U. MONASH (US) — A mutation turns a common hospital bacterium into a deadly superbug that kills increasing numbers of hospital patients worldwide.

The superbug accounts for an estimated $3.2 billion each year in health care costs in the United States alone.

In research published in the open-access journal PLoS Pathogens, Dena Lyras and Glen Carter of Monash University demonstrate how a naturally occurring mutation in the bacterium Clostridium difficile causes potentially life-threatening diarrhea in hospital patients undergoing antibiotic therapy.


Lyras says C. difficile, which is able to colonize the colon when antibiotics have wiped out protective bacteria in the gut, causes a range of bowel disease symptoms, from mild diarrhea to more chronic forms.

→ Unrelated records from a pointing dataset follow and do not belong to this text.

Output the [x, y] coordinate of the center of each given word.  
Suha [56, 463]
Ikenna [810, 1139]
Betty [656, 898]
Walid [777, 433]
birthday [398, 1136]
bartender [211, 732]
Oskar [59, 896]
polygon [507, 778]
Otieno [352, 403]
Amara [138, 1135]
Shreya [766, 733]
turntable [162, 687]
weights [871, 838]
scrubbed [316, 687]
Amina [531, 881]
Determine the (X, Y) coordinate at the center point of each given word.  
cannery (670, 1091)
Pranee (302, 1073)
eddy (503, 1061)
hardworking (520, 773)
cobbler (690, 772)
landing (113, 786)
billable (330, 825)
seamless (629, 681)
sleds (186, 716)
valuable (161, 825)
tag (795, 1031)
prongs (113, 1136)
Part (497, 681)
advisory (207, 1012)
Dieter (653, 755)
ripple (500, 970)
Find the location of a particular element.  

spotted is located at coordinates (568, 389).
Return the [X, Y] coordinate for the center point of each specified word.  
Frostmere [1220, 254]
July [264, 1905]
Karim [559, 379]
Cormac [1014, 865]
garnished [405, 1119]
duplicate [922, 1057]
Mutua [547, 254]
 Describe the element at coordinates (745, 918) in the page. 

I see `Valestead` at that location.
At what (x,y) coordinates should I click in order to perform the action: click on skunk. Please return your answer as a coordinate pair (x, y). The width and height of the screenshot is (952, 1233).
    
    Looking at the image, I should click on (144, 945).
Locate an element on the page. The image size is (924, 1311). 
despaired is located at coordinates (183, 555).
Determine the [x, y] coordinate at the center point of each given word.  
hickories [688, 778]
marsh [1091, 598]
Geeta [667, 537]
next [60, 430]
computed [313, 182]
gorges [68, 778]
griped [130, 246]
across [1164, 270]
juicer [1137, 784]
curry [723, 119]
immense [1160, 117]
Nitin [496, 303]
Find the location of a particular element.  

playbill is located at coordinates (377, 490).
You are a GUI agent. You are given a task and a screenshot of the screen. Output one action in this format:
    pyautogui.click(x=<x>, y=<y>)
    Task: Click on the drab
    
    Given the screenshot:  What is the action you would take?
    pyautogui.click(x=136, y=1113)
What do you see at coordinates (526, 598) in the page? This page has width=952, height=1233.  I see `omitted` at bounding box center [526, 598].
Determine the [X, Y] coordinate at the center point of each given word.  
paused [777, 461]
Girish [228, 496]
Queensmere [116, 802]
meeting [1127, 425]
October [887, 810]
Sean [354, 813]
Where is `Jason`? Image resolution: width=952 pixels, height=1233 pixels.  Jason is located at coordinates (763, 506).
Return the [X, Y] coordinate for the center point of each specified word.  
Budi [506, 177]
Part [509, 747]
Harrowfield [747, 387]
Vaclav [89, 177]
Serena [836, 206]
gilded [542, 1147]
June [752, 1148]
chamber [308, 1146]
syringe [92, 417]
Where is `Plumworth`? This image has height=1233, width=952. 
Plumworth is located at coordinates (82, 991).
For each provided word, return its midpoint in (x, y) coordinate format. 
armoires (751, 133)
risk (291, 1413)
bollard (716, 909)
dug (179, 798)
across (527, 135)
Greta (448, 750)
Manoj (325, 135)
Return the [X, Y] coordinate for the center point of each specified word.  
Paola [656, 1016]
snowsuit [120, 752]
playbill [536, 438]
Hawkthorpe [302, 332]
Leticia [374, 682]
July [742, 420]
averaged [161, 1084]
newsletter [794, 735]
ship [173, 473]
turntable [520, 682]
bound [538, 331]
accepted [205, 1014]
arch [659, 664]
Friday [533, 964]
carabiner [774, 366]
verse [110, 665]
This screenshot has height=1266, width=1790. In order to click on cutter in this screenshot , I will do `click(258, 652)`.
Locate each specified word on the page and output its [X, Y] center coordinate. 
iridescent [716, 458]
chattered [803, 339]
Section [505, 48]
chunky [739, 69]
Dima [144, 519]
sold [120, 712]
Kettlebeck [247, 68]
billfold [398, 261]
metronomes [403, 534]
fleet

“We’ve found that particularly dangerous strains of C. difficile are produced when a mutation effectively wipes out an inbuilt disease regulator, called anti-sigma factor TcdC. Not only are these strains hypervirulent, they are resistant to broad spectrum antibiotics, making them difficult to treat,” says Lyras.

The results of the study suggest that all C. difficile strains carrying a similar mutation have the inherent potential to increase toxin production and become hypervirulent.

“Over the past decade, there has been an astonishing increase in C. difficile infections throughout the world. Worryingly, the bacteria are also infecting people previously considered not at risk, including children and pregnant women,” says Lyras.

“This is a major public health issue. Hospitals, intended as places of healing, provide the perfect environment for the rapid evolution of pathogens that target susceptible patients.

“We must understand how these superbugs develop so we can develop treatments to combat them,” adds Carter.

“This study gives us a better understanding of these strains—how they develop, how they cause disease, and why they are so harmful—so we can design new strategies to prevent, control and treat the rising rates of infection.”

The Monash team collaborated with scientists from the University of Glasgow, Kansas State University, and Institute Pasteur. The researchers were funded by the National Health and Medical Research Council, Australian Research Council, Wellcome Trust, and National Institutes of Health.